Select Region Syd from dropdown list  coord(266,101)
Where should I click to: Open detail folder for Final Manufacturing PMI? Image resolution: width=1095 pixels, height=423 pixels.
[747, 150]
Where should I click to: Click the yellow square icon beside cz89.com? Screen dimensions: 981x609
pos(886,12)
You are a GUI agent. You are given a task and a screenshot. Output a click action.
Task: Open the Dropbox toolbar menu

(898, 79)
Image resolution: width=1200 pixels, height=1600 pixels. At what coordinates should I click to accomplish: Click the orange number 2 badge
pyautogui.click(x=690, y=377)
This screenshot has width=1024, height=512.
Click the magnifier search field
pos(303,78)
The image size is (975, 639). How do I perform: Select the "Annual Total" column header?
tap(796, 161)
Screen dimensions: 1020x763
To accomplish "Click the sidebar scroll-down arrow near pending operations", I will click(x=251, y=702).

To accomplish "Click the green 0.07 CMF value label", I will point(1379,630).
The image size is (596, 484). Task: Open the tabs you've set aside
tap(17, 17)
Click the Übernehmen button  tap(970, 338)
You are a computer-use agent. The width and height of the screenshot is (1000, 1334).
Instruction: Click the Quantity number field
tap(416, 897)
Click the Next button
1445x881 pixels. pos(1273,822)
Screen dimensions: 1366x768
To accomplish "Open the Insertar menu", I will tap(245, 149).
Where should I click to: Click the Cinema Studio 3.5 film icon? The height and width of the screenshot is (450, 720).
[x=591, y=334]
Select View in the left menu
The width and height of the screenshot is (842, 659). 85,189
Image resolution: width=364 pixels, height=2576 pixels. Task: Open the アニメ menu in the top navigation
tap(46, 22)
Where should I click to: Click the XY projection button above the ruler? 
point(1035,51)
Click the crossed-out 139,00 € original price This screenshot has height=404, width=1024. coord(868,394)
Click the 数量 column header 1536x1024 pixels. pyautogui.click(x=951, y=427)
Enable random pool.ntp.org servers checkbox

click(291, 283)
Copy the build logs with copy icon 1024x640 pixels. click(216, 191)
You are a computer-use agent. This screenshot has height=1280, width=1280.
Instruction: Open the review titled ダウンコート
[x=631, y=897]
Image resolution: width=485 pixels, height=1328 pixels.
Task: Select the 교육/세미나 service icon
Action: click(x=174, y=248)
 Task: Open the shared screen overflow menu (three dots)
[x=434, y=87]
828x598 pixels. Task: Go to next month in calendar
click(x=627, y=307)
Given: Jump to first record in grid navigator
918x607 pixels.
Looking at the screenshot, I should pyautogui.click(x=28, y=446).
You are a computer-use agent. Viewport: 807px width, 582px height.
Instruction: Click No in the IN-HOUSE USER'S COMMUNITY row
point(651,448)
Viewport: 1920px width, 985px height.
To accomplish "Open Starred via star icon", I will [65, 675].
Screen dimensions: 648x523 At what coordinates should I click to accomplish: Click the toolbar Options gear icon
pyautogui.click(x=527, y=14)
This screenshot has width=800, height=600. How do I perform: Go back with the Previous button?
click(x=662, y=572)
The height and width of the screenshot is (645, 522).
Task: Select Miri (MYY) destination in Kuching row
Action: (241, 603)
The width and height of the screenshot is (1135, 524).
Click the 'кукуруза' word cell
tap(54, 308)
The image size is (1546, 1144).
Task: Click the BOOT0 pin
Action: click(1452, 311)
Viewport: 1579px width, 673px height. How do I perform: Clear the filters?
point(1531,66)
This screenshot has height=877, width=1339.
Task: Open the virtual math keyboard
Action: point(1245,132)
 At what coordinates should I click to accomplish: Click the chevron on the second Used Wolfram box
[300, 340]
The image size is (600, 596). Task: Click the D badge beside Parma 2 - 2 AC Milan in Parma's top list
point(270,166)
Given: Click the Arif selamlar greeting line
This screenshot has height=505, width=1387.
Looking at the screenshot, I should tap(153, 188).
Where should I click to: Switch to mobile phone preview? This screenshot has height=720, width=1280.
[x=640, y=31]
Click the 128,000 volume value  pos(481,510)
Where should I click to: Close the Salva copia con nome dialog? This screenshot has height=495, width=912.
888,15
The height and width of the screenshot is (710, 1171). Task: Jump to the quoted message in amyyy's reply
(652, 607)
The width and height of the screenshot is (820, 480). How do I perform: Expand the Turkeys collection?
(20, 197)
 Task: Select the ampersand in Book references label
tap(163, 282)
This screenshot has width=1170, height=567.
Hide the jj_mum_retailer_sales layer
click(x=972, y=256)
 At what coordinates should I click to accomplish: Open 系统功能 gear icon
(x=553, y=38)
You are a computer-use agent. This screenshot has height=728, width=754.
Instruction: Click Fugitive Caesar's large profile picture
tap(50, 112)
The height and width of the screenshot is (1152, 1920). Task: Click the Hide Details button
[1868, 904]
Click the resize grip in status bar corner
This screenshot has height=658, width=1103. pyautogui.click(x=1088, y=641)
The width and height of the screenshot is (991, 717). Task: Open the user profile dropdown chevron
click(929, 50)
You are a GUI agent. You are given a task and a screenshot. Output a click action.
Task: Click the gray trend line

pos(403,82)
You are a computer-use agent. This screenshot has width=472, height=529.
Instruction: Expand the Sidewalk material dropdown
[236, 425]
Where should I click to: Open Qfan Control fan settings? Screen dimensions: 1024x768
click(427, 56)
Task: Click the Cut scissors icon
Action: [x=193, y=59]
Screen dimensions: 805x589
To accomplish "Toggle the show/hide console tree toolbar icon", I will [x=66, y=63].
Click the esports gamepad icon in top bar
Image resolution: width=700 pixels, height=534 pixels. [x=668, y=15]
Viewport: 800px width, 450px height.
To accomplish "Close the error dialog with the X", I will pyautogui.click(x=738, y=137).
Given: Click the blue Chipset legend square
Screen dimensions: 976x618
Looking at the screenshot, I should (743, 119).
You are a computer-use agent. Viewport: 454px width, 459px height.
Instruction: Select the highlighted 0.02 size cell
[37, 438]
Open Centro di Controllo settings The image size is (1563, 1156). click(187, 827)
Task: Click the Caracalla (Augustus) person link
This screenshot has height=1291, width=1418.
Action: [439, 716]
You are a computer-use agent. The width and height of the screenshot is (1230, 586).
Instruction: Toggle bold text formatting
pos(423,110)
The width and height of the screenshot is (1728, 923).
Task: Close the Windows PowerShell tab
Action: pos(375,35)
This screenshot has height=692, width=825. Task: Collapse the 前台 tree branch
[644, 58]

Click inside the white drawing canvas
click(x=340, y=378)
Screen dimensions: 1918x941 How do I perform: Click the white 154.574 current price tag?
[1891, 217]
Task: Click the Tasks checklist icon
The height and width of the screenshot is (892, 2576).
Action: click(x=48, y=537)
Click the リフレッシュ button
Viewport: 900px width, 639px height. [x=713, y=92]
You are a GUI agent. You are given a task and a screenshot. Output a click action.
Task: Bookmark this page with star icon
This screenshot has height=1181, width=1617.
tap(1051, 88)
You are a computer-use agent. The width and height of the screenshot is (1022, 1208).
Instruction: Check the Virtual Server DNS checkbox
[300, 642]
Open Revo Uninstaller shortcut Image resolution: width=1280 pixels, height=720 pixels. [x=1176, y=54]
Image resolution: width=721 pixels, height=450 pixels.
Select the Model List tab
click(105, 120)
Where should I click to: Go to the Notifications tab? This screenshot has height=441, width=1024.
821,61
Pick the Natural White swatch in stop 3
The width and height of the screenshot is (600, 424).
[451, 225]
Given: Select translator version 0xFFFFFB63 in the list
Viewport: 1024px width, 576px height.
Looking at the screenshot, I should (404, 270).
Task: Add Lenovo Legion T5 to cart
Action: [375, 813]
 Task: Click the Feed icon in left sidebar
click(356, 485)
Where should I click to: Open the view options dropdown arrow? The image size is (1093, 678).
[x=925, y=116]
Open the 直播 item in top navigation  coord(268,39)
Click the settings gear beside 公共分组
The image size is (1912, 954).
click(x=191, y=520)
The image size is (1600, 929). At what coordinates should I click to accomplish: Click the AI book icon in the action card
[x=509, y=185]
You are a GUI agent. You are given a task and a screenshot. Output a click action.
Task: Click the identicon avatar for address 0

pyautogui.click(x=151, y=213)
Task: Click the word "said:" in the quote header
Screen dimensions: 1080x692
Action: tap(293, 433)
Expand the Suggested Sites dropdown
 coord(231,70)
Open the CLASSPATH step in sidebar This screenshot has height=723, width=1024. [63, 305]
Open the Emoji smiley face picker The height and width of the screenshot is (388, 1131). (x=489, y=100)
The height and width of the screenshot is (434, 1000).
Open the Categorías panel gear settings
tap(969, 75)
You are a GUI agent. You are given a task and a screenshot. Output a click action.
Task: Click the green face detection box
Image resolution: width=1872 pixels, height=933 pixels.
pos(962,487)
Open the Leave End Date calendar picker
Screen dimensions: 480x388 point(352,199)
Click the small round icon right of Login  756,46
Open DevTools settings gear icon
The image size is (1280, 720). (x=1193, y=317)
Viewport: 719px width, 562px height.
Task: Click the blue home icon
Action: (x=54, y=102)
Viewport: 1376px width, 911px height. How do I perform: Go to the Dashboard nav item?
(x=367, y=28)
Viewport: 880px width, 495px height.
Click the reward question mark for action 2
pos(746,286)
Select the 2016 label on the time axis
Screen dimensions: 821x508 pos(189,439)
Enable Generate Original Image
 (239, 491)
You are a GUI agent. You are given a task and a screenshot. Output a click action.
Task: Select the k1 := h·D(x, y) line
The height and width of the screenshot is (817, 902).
================
# Problem description
Report back every line of the entries in which "computer" occurs.

# Answer space
You are a computer-use agent. The width and height of the screenshot is (1000, 1334).
You are a computer-use agent. This screenshot has height=1280, width=1280.
You are a computer-use agent. Viewport: 807px width, 582px height.
You are a computer-use agent. This screenshot has height=728, width=754.
You are a computer-use agent. This screenshot has width=472, height=529.
You are a computer-use agent. Viewport: 454px width, 459px height.
You are a computer-use agent. The width and height of the screenshot is (1230, 586).
You are a computer-use agent. The width and height of the screenshot is (1022, 1208).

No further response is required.